Keskin: The prison administration is responsible for Garibe's death!

IHD Co-chair Eren Keskin defined Garibe Gezer, who died suspiciously at Kandıra Prison, as a woman who was aware of her rights and did not bow down to authority and added: "Suicide or murder, the prison administration is responsible for Garibe's death."

The suspicious death of Garibe Gezer in a solitary cell in Kandra No. 1 F Type Prison raised attention to the prison's harsh isolation system.

Gezer, who has been kept in horrible conditions in Kandıra Prison for 7 months after being transferred there, was tortured and sexually abused by the prison personnel when she opposed to this arbitrary procedure. Eren Keskin, Co-Chair of the Human Rights Association (IHD), spoke to ANF after going to prison and filing a criminal case as soon as she learned about the abuse that Gezer told her family.

"GARIBE WAS A WOMAN WHO DID NOT BOW DOWN"

Explaining that Gezer was a very strong woman, Keskin said: "She was continually expressing her demands and complaints to the officers in my presence when I met her in prison a month ago.  In this respect, Garibe was a woman who was well aware of her rights and refused to bow down."

Keskin said that Garibe is the daughter of a family that has undergone immense grief and anguish, like many Kurdish families, and that one of her brothers was assassinated, another was wounded and remained paralyzed in an attack by state troops, and another is in prison.

"The isolation system in jails is already a torture method," Keskin added, pointing out that Gezer was detained in considerably harsher conditions. Garibe was being held there and reacted against it. She was often voicing her uneasiness. She mentioned another 20-day isolation sentence in her last phone call with her sister last week. To begin with, the reasons for these disciplinary and solitary punishments are so inhumane that they are only used when you object to the wrong done to you. Naturally , she did not want to accept this sentence, ”she said.
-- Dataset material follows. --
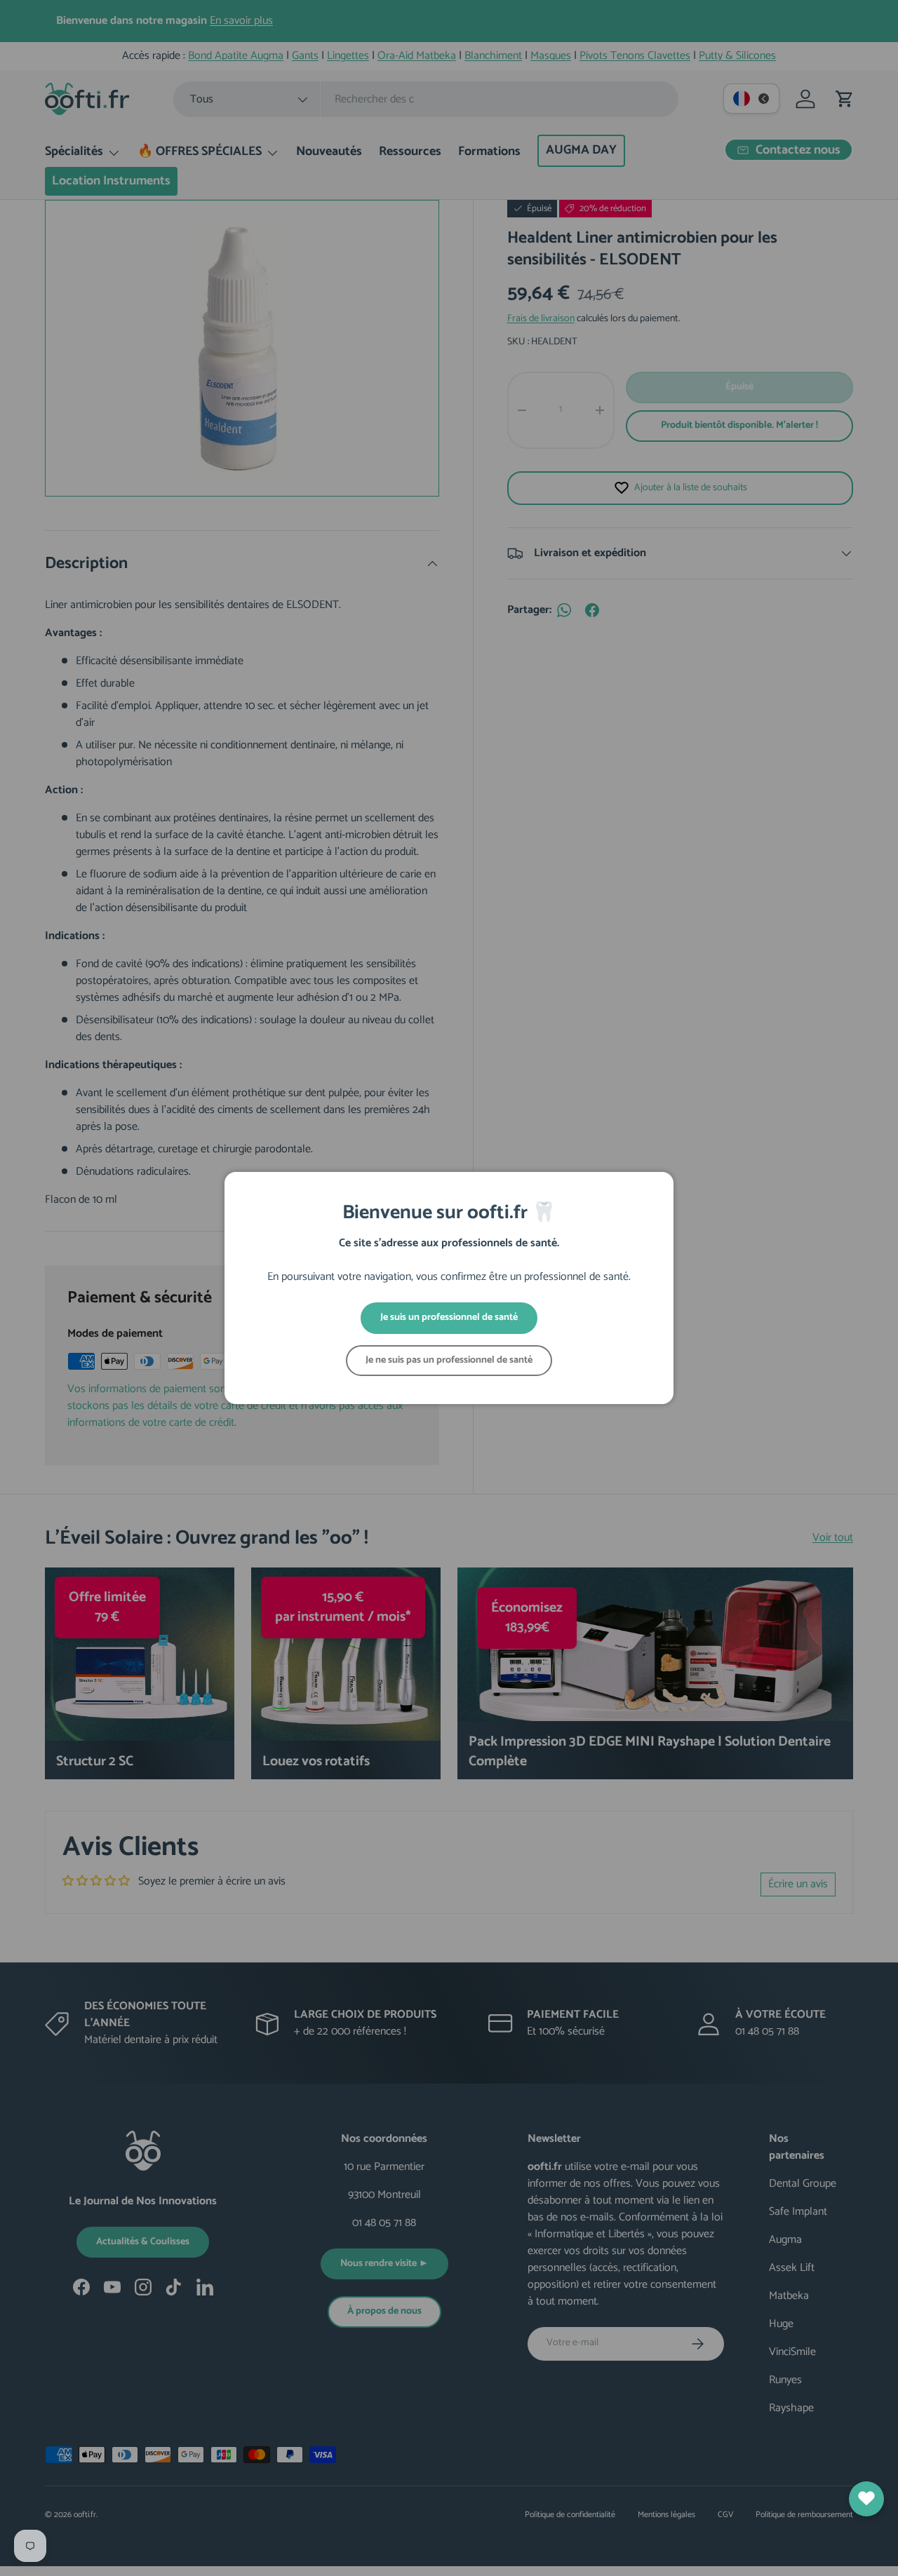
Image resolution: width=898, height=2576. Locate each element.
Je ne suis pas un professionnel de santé (449, 1360)
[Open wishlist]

NO RESPECT EVEN AFTER DEATH!

Expressing that they were waiting for the autopsy report to identify the exact reason of the suspicious death, Keskin said: “Suicide or murder, she was under the state's 'protection.' I also put protection in inverted commas because, since this is a jail, the administration is ultimately accountable for her death. Even if Garibe committed suicide, it was the system of seclusion and harassment that led her to do so.”

Keskin stated that they will show the Forensic Medicine Institute's autopsy report to forensic medicine professors they trust and that they will follow this case until the end.

Keskin, reacting to the fact that Garibe Gezer's body was not even provided a funeral vehicle and that the women who attempted to carry the coffin were stopped by police, added: "Unfortunately, the disrespect she experienced while she was alive continues even after death."

Keskin emphasized that these events have no place in any religion or ideology, and they also have no place in the Geneva Convention on the Law of War, to which Turkey is a party.

Keskin said that they will exercise all of their rights under both domestic and international law in this matter.

Keskin, who was overcome with grief, shared her final memory of Garibe Gezer. "The last time I visited the prison, there were two glass rooms side by side, and I talked to both Garibe and Aysel Tuğluk. They greeted me. When I looked into their eyes, I saw that they were greeting each other warmly. That image will stay with me forever."